Wireless communication technologies such as long-term evolution (LTE), which is a 4th Generation Radio Access Technology, have enabled mobile broadband to become a reality. The increased demand for high data rates is pushing operators for a densification of the macro cell layer as well as the introduction of heterogeneous networks with the addition of a small cell layer using the same frequency as the macro layer. This may lead to increased interference between cells both inside the macro and small cell layers, as well as interference between layers. And with the densification of the macro cell layer and the introduction of the small cell layer, the interference between cells and between users is increased significantly and threatens to limit the user throughput that can be achieved when adding new network equipment.
Some solutions include using different carrier frequencies for the macro layer and the small cell layer, but this drives up costs for operators having to purchase additional wireless communication network bandwidth, i.e., frequency spectrum.
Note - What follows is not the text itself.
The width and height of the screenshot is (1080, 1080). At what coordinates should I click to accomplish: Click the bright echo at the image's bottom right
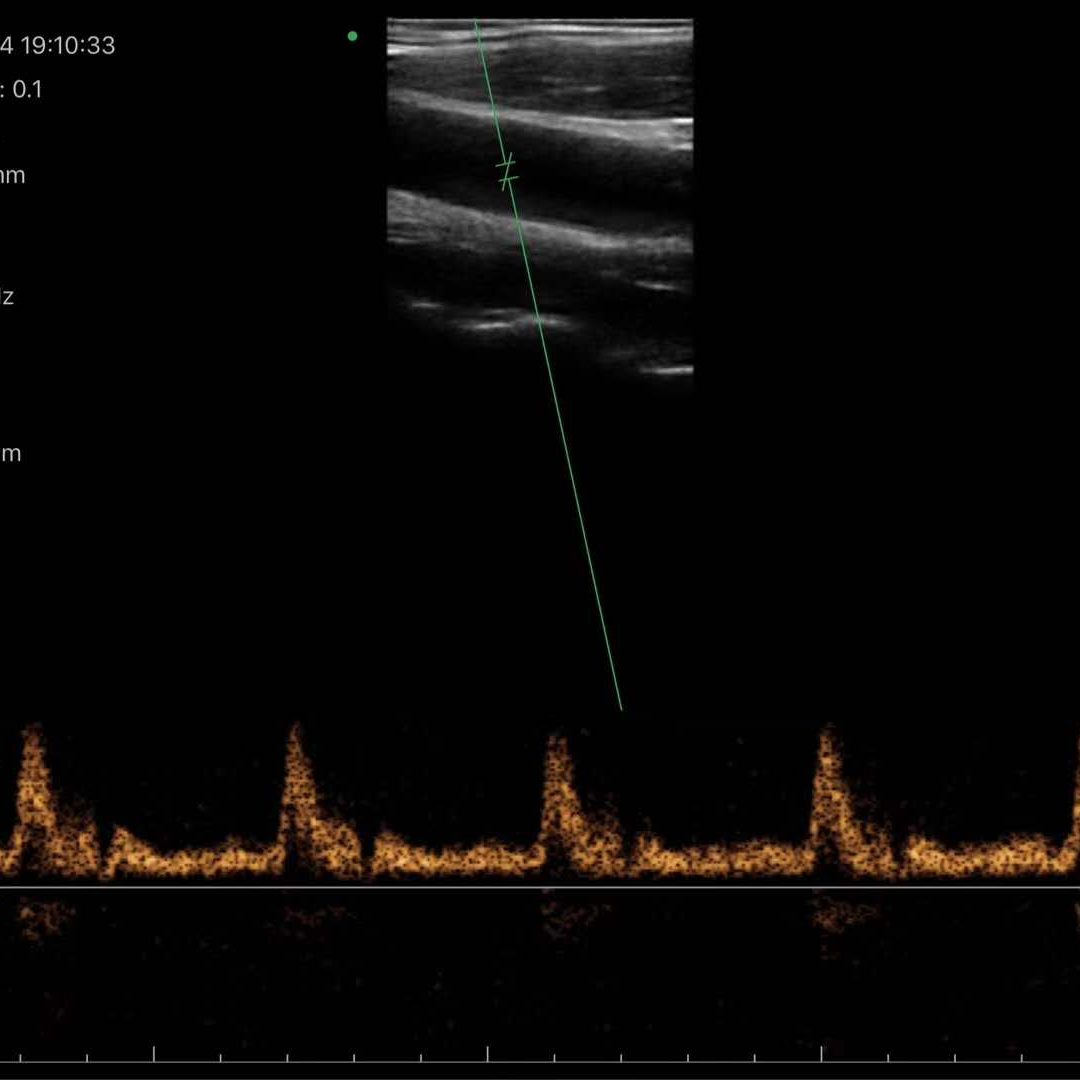click(x=666, y=371)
Another solution is resource partitioning between cells. In the time domain, an Almost Blank Subframe (ABS) feature introduces protected subframes where the macro cell does not transmit data and hence allows smaller cells the opportunity to transmit data with little interference, allowing higher modulation levels for greater throughput. ABS, however, reduces the data throughput available by macro cell users.
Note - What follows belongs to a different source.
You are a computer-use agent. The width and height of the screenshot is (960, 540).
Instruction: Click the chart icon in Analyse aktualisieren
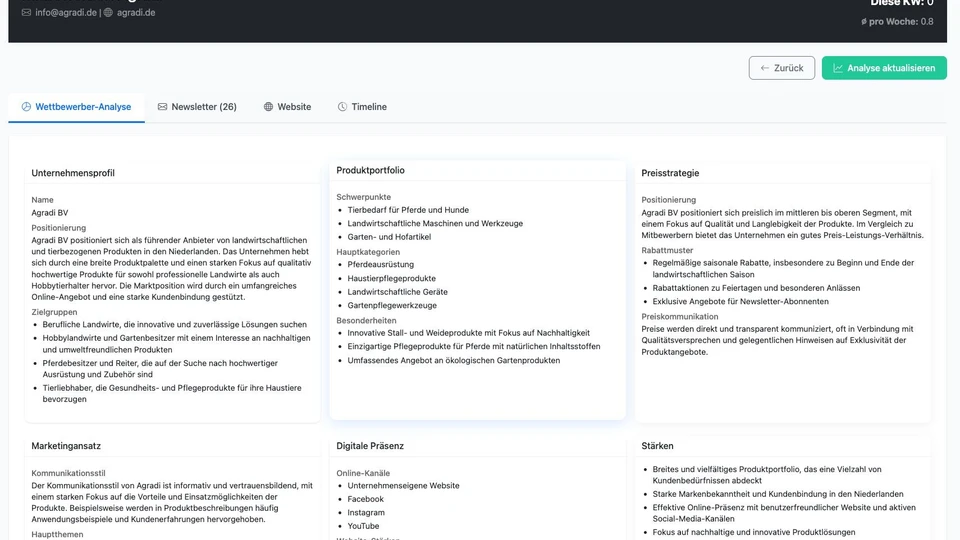coord(837,68)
In the frequency domain, carrier aggregation (CA) allows small cells and macro cells to transmit control signals on different frequencies and use the combined aggregate spectrum for greater throughput. CA, however, relies on an operator having access to multiple carriers.
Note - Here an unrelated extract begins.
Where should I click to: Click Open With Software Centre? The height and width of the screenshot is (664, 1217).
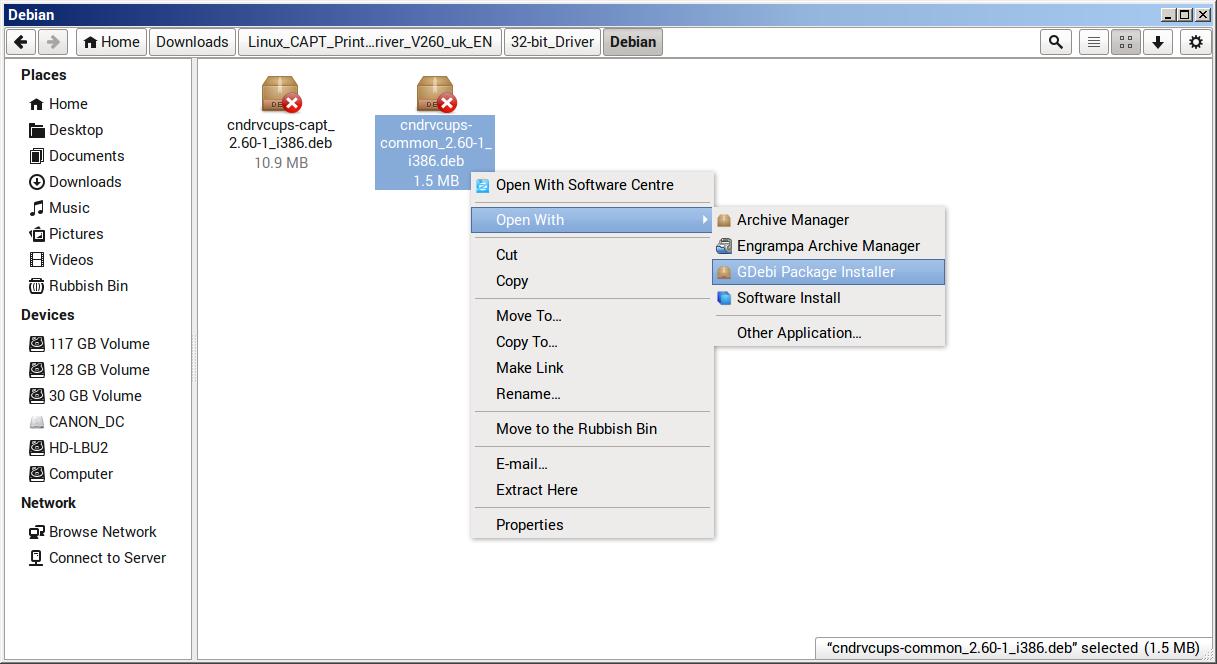pos(584,185)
Inter-cell interference coordination (ICIC) can also be used to limit interference between cells but requires communication between base stations. ICIC includes granular control of channel conditions for user data elements.
User data in a communication network may be grouped into elements referred to as a Physical Resource Block (PRB), which is a segment of both the frequency spectrum and time domain. Although a resource element (RE), which is comprised of a single symbol that is modulated on a single subcarrier (e.g., an LTE symbol is 71.9 μs in length modulated on 15 kHz), is the most granular element in the communication network, network components generally contend with larger collections of REs that span multiple symbols and multiple subcarriers. The PRBs define such larger collections of REs.
A first cell may transmit user data in a PRB at the same time a neighboring second cell transmits user data in the same PRB, which is the exact same set of subcarriers and symbols (time slots). The simultaneous transmission may cause interference between the neighboring cells because the two cells are competing for usage of the same physical resource.
Communication between base stations implementing ICIC allows the base stations to signal between the cells and schedule channel conditions in the cells to avoid such competition for resources and thus, attain higher spectral efficiency. However, ICIC requires constant communication between cells to manage such coordination between cells, and thus, uses a portion of the communication network bandwidth. As such, conventional solutions do not provide a capability of predictably scheduling different power levels for PRBs in a cell.